→ REQUIRED TASKS
1 - Answer these questions using the text on mixture distributions:
(a) What kind of distribution does the text say the result estimated three ways is?
(b) What does the outer loop in MakeMixture iterate through?
(c) What does p2 stand for?
2 - Proceed with the text on mixture distributions, picking up right after its final sentence.

→ TEXT SHOWN
====================

This result, which we have estimated three ways, is a predictive distribution, based on our uncertainty about x.

We can compute the mixture analtically using thinkbayes2.MakeMixture:

def MakeMixture(metapmf, label='mix'):
    """Make a mixture distribution.

    Args:
      metapmf: Pmf that maps from Pmfs to probs.
      label: string label for the new Pmf.

    Returns: Pmf object.
    """
    mix = Pmf(label=label)
    for pmf, p1 in metapmf.Items():
        for k, p2 in pmf.Items():
            mix[k] += p1 * p2
    return mix

The outer loop iterates through the Pmfs; the inner loop iterates through the items.

So p1 is the probability of choosing a particular Pmf; p2 is the probability of choosing a value from the Pmf.

====================

(Excerpt from a dataset)
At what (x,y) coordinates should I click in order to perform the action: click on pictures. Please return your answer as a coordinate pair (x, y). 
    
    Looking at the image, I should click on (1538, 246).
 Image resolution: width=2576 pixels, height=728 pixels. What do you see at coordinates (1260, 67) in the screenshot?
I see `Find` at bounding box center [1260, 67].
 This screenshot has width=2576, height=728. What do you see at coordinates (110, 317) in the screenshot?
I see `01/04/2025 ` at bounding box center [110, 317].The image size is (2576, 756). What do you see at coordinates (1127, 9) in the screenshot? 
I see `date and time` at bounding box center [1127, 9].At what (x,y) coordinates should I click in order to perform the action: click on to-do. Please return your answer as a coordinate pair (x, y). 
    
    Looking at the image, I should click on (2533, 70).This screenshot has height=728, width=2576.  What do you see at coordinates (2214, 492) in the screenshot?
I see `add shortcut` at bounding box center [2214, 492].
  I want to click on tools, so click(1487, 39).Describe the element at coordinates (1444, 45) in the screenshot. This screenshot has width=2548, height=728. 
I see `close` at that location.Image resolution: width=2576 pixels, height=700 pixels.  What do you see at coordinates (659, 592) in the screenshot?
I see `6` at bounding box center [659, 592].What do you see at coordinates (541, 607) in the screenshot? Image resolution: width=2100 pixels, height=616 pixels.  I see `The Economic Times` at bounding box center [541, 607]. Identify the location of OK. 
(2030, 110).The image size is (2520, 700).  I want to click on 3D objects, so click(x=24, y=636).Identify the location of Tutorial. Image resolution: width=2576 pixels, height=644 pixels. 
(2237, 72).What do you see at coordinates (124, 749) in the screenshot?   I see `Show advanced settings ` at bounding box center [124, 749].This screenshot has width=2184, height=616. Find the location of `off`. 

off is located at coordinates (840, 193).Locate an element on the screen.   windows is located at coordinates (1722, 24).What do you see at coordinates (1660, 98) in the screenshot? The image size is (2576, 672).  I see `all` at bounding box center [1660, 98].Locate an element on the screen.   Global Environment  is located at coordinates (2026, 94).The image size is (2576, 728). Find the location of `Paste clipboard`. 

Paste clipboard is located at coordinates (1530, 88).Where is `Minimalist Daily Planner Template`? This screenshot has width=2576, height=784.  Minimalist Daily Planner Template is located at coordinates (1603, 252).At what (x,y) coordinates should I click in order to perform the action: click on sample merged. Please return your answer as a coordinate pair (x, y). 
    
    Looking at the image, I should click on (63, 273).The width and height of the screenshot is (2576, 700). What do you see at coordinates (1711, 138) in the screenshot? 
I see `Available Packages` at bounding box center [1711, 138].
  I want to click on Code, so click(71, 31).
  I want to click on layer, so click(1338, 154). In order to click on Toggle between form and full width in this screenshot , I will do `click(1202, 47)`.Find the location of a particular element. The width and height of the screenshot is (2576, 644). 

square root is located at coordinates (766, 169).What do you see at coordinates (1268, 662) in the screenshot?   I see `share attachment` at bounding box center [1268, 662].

====================

→ ANSWERS IN ORDER
1 -
(a) A predictive distribution, based on uncertainty about x.
(b) The Pmfs.
(c) The probability of choosing a value from the Pmf.

2 -
In the example, each Pmf is associated with a value of x (probability of hitting a target). The inner loop enumerates the values of k (number of targets hit after 10 shots).


In [18]:
from thinkbayes2 import MakeMixture

mix = MakeMixture(metapmf)
thinkplot.Hist(mix)
mix.Mean()


Out[18]:
3.700000000000003

In [19]:
mix[3]


Out[19]:
0.23054197320000014

Exercise: Assuming again that the distribution of x in the population of designs is well-modeled by a beta distribution with parameters α=2 and β=3, what the distribution if k if I choose a random Alien Blaster and fire 10 shots?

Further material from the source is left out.